From the records below, extract each line that contains the string "click", copying it in full.

[Entries for locating text and elements]
•••

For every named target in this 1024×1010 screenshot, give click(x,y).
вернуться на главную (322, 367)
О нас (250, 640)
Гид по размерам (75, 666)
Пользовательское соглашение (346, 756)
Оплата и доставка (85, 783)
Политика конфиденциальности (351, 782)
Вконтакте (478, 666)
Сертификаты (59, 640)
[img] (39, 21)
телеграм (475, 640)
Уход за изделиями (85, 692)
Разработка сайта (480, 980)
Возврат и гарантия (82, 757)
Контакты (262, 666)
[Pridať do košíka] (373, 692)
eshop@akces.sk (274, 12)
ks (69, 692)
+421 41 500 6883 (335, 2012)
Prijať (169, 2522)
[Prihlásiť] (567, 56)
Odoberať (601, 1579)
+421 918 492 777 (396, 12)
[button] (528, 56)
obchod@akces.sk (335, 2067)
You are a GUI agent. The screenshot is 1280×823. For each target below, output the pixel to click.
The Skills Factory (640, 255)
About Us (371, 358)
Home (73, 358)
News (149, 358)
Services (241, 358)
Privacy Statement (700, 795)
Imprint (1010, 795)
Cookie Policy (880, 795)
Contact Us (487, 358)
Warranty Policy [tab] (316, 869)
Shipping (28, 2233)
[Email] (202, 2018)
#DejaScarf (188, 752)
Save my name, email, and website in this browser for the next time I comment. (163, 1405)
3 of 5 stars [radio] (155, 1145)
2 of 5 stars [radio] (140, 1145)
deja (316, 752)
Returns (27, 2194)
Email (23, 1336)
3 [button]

•••

**RESULT OF THIS TASK**
For every named target in this 1024×1010 screenshot, give click(x,y).
You are a GUI agent. The screenshot is 1280×823. For each target below, output the pixel to click.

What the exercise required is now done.